Um grupo de personalidades cabo-verdianas, encabeçado pelo escritor e advogado Germano Almeida, enviou uma petição ao Presidente da República para pedir uma “melhor Justiça”, enquanto decorre o julgamento do também advogado Amadeu Oliveira, crítico do sistema no país.
No documento os subscritores começam por lembrar que nos últimos tempos a Justiça em Cabo Verde vem sendo “sacudida por verdadeiras convulsões”, que não tranquilizam os cidadãos, e por um “desnorteamento” que os obriga a dirigirem-se ao chefe de Estado.
Os signatários reconhecem a separação de poderes no país, mas notam que Jorge Carlos Fonseca é o mais alto representante da Nação cabo-verdiana e, em última instância, o garante moral das liberdades e das garantias de paz e de segurança consagradas na Constituição da República.
“Assim, quando os demais poderes se mostram ineficientes em adotar medidas capazes de tranquilizar os cidadãos que aspiram a viver confiantes nesta sociedade, o recurso possível é ir a Vossa Excelência, encorajados pelo poder ainda que apenas influenciador da magistratura presidencial”, explicam os 21 subscritores da carta.
Na sua página oficial no Facebook, Jorge Carlos Fonseca confirmou que recebeu na quinta-feira a petição subscrita por “algumas dezenas de cidadãos sobre a situação da justiça no país”.
“O documento irá, naturalmente, merecer toda a minha atenção e será objeto de minha avaliação, que não se furtará a consultas a colaboradores e a outras entidades pertinentes”, garantiu o mais alto magistrado da Nação cabo-verdiana.
Os cidadãos, encabeçados pelo escritor e advogado Germano Almeida, Prémio Camões em 2018, afirmam que a generalidade dos cidadãos está a viver preocupada e angustiada com as gravíssimas denúncias acusatórias que têm vindo a ser feitas nos diversos meios de comunicação social, acerca da atuação de determinados magistrados.
“Ao dramático atraso na prestação da justiça por parte dos tribunais, facto que por si só desestabiliza a vida da comunidade nacional, no presente tempo veio agora juntar-se um dado muito mais inquietante, e que é a suposta ausência de seriedade em determinadas atuações de determinados magistrados”, lê-se na missiva.

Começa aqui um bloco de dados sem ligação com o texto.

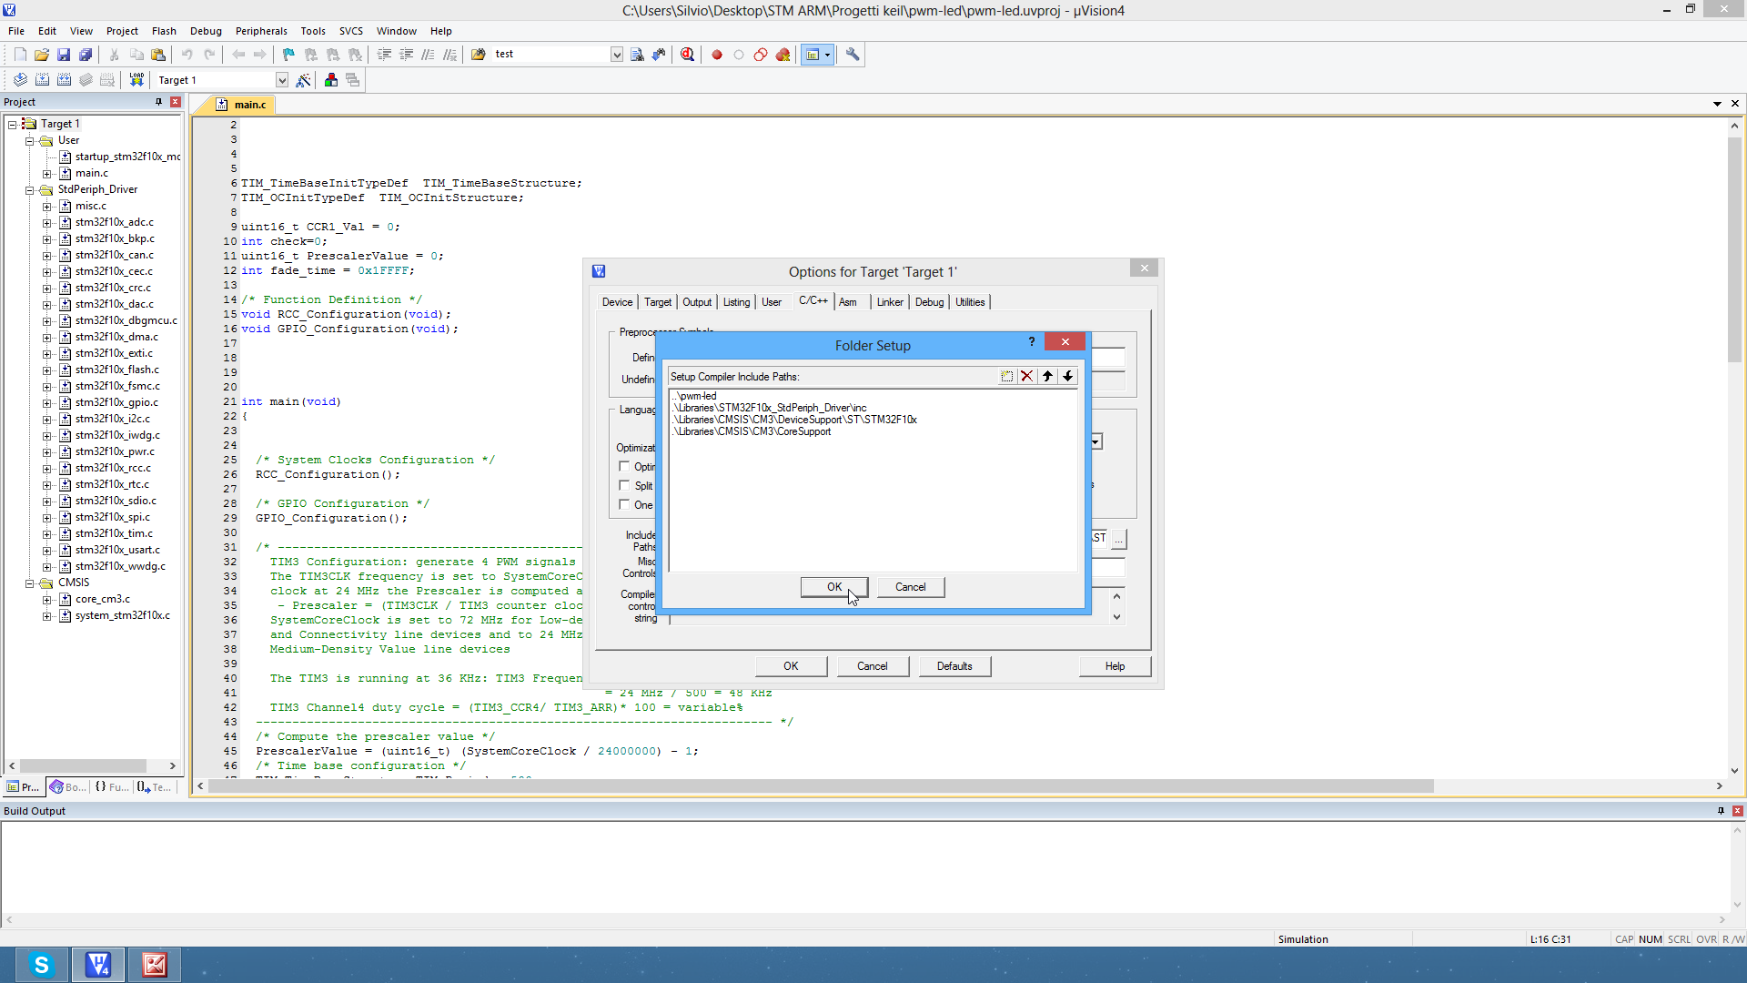Image resolution: width=1747 pixels, height=983 pixels.
Task: Click the Target Options wand toolbar icon
Action: (x=303, y=80)
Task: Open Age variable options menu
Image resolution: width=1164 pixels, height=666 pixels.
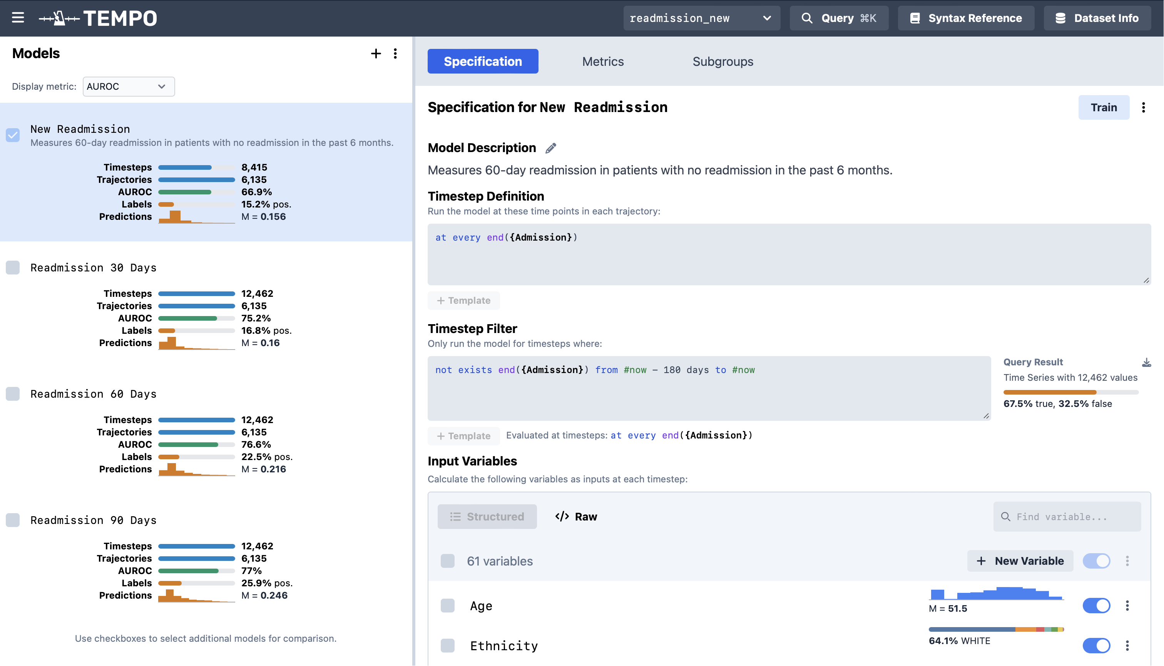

O caso mais recente é do advogado e ativista Amadeu Oliveira, um crítico do sistema de justiça do país, que há vários anos denuncia publicamente alegados casos de fraudes e manipulação de processos judiciais, e agora está a ser acusado de 14 crimes de ofensa e injúria contra os juízes.
O defensor dá como um dos exemplos o caso de um emigrante, que é seu constituinte, que disse foi condenado a 11 anos de prisão em primeira instância, pena reduzida para nove anos pelo Supremo Tribunal de Justiça (STJ), mas num processo que considerou ser “fraudulento”, “manipulado” e com “falsificação de provas” por parte de juízes.
Para os subscritores da petição, as denúncias de Amadeu Oliveira vêm ficando cada vez mais vexatórias, e a sociedade inteira aguarda “com grande expetativa” que algo seja feito no sentido de repor o bom nome da Justiça, que consideram está a ser “maltratada por acusações graves”.
As mesmas fontes lembram que foi aberto um inquérito para averiguar essas acusações, mas lamentam que não se lhe conhecem os resultados ou terá sido arquivado por falta de provas.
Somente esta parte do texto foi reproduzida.